You can't defeat the darkness by keeping it caged inside of you.
— Seth Adam Smith
If you decide not to embarque on a 21-day challenge, you can always opt to create a freestyle recovery journal. Here are a few tips to get you started:
Jot down your goals for the day. Establishing new patterns in life is hard work. By reducing your time horizon to “one day at a time” in the first few weeks, it’s easier to build momentum. Start by setting small goals in your recovery journal. For instance, if you are trying to abstain from sugar – why not gradually reduce it? Set a goal to have only half a candy bar every day for the first week, then set a goal for a quarter candy bar the second week. At the end of the day, revisit your recovery journal and write about whether you fulfilled the goal you set at the onset of the day. If you did not achieve the mini goal, write about why you could not muster the willpower to stick with your daily goal.

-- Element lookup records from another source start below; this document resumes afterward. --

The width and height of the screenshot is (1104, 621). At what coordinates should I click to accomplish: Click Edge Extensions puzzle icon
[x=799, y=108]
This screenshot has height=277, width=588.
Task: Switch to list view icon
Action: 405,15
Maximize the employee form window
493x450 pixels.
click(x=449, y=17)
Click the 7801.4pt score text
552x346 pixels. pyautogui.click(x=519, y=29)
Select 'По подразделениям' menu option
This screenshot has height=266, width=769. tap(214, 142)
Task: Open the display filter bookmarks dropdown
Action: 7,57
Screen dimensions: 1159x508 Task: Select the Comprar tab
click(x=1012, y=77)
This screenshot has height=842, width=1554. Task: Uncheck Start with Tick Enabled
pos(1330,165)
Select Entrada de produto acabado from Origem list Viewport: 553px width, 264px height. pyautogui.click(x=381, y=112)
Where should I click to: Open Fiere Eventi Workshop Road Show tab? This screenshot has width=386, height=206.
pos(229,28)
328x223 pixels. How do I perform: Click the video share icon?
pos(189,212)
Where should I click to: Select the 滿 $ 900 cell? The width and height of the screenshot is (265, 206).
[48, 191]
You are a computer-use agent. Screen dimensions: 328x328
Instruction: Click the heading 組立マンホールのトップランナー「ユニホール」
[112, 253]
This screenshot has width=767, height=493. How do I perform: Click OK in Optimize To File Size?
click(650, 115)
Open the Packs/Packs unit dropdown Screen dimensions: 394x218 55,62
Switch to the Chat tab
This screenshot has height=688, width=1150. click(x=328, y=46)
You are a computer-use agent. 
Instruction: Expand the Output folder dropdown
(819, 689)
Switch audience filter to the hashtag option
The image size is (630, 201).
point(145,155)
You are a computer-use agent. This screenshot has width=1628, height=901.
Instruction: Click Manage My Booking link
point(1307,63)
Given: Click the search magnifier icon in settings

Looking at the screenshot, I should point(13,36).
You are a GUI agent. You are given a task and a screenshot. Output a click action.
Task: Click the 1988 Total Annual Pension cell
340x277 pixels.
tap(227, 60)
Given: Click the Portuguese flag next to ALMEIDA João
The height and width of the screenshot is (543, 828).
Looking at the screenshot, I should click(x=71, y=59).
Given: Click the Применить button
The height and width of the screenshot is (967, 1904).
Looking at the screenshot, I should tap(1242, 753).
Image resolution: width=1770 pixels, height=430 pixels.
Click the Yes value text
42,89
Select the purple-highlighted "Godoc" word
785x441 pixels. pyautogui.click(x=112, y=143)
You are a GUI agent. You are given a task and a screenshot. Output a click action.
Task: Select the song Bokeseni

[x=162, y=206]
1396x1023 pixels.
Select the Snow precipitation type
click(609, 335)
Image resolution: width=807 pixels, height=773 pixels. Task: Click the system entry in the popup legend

Be thankful and express gratitude. Study after study proves that gratitude is a powerful antidote to a defeatist attitude. When you are feeling down, worn out, or about to throw in the towel on your daily goal of abstaining from a substance – why not login to JournalOwl and begin expressing gratitude into your recovery journal? It could be anything like being thankful for that morning burrito from McDonalds, the oxygen in the air, or the warm bed and soft pillows waiting for you tonight. Staying in a continuous state of gratitude, especially during hard times, helps you ‘stay in the fight’ longer than you otherwise would.
Celebrate your accomplishments. When times get tough, its easy to forget how strong of a person you have truly become in life. With your recovery journal, it’s important to celebrate yourself for each milestone. It does not need to be a public display of celebration. Too many times, we look to the external world with Facebook, Twitter, or Instagram to brag about our accomplishments. Gaining ‘Likes’ is an external form of validation and doesn’t result in long-term change or fulfillment. Celebrate your accomplishments privately in your recovery journal by congratulating yourself. You must become your own best friend, your own coach, and your own cheerleader to succeed in life. Nobody is coming to help. Ultimately, it is up to you.
Starting a recovery journal does not need to overly complicated. Start small and begin with a few sentences every single day. Do not attempt to boil the ocean. Small wins will stack upon each other, until they become larger and larger. Before you know it, you’ll have 21 days of abstinence under your belt and a new habit pattern formed.